Headlines
Loading...
Oleh. Widya Sucitra
(Muslimah Peduli Umat)

SSCQMedia.Com-
Persoalan kurangnya akses terhadap air bersih masih menjadi PR bagi pemerintah. Padahal, negeri ini kaya akan sumber daya air. Namun faktanya, krisis air bersih masih menimpa masyarakat, khususnya saat memasuki musim kemarau.

National Geographic Indonesia mengungkapkan bahwa banyak wilayah di NTB dan NTT memiliki akses terbatas terhadap air bersih. Berdasarkan data BPBD NTB, hingga saat ini jumlah warga yang terdampak kekeringan mencapai lebih dari 500 ribu jiwa. Mereka tersebar di 77 kecamatan. Dari 10 kabupaten/kota, sembilan di antaranya telah menetapkan status siaga darurat kekeringan (mediaindonesia.com, 25/9/2024).

Sementara itu, di NTT sejumlah wilayah bahkan mengalami kekeringan ekstrem akibat tidak turunnya hujan selama berbulan-bulan. BMKG telah menetapkan status siaga kekeringan di 225 dari 309 wilayah kecamatan yang tersebar di berbagai kabupaten di provinsi tersebut (okezone.news.com, 6/9/2024).

Kondisi ini berdampak pada kelompok rentan, seperti anak-anak, perempuan, dan penyandang disabilitas. Mereka harus membeli atau mengantre berjam-jam untuk mendapatkan air bersih. Krisis air bersih di tengah berlimpahnya sumber daya air di negeri ini menunjukkan adanya kesalahan dalam tata kelola air yang membahayakan kehidupan. Salah satu penyebab krisis air adalah berkurangnya daerah resapan air di daerah hulu.

Penerapan sistem kapitalisme telah menyebabkan sebagian besar hutan dialihfungsikan menjadi kawasan ekonomi atau dibabat untuk kepentingan industri. Hal ini terjadi karena dalam negara yang menerapkan sistem kapitalisme, liberalisasi menjadi prinsip ekonomi yang mendukung siapa saja yang memiliki modal untuk mengelola sumber daya alam. Liberalisasi ini menyebabkan privatisasi sektor air terus berlangsung. Padahal, air merupakan kepemilikan umum (publik), tetapi berubah menjadi milik swasta.

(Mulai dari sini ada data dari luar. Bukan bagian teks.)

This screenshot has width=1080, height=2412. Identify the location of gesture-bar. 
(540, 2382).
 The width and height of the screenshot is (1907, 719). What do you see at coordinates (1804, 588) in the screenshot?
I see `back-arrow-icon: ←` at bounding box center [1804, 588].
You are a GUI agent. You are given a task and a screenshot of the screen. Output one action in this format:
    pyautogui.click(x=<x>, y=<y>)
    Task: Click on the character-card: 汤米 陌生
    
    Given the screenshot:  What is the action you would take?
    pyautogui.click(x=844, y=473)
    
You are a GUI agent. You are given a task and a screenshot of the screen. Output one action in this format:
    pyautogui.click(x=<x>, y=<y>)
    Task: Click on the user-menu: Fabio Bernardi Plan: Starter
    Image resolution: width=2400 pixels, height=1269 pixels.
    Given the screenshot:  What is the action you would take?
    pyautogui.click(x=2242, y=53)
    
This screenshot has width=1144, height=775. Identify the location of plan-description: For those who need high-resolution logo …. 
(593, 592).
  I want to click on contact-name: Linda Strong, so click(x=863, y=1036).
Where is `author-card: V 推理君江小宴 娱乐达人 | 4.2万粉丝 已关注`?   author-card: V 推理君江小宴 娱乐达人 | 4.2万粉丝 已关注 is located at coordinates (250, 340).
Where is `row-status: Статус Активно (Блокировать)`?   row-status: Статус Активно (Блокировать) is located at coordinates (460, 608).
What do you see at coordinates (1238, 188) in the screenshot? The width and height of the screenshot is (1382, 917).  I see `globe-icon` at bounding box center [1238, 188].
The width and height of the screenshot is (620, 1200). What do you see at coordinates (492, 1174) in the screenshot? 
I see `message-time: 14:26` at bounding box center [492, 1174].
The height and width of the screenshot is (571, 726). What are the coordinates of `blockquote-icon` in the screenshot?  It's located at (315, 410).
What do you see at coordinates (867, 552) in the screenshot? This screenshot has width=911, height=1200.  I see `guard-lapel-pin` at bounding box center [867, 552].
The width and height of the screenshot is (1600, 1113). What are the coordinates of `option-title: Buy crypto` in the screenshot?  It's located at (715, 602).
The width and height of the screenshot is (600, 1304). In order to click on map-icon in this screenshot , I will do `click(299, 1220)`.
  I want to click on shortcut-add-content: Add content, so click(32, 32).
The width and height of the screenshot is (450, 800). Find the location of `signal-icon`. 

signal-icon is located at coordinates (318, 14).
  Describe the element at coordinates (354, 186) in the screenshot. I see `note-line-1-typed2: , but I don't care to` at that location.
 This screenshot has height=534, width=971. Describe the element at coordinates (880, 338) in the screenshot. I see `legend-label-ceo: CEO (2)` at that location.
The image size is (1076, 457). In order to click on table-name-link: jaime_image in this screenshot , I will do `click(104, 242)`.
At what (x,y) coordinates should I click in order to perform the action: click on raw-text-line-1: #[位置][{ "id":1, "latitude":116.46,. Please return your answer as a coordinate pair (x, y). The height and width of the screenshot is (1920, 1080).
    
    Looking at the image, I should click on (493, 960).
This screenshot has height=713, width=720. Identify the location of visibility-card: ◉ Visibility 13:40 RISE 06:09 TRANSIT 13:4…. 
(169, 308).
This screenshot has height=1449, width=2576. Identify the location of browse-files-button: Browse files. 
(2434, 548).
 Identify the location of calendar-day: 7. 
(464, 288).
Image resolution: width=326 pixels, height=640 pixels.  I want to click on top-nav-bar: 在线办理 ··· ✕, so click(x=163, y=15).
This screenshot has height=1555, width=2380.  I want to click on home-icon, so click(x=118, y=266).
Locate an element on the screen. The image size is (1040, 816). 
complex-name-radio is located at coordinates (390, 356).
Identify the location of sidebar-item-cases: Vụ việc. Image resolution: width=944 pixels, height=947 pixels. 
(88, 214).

Negeri ini membutuhkan visi politik sumber daya alam yang berorientasi pada kemaslahatan rakyat. Hal tersebut hanya dapat terwujud dalam kehidupan yang diatur oleh kepemimpinan Islam. Dalam Islam, pemimpin diposisikan sebagai ra‘in (pengurus rakyat), sehingga ia terikat dengan syariat Islam dan menjalankannya dengan penuh tanggung jawab. Pemimpin dalam Islam memahami bahwa kepemimpinannya akan dipertanggungjawabkan kelak di akhirat. Salah satu tanggung jawab negara adalah menjamin terpenuhinya kebutuhan pokok rakyatnya, termasuk kebutuhan akan air bersih, individu per individu.

Dalam Islam, sumber-sumber mata air, sungai, laut, selat, teluk, dan danau merupakan kepemilikan umum yang tidak boleh dikomersialisasi. Negara juga bertanggung jawab menentukan himmah (daerah perlindungan) di daerah hulu untuk menjaga daerah resapan air tetap terjaga. Di bawah sistem Khilafah, negara akan mengelola mata air sehingga seluruh rakyat dapat menikmatinya secara gratis. Negara wajib mendirikan industri air bersih dengan sistem perpipaan untuk memenuhi kebutuhan air bersih setiap individu kapan pun dan di mana pun.

Pemanfaatan kemajuan sains dan teknologi, sebagaimana pernah terjadi pada era Khilafah, dapat digunakan untuk menyelesaikan masalah ini. Semua mekanisme penyelesaian masalah krisis air hanya dapat diterapkan oleh negara yang menjalankan sistem Islam, yakni Khilafah.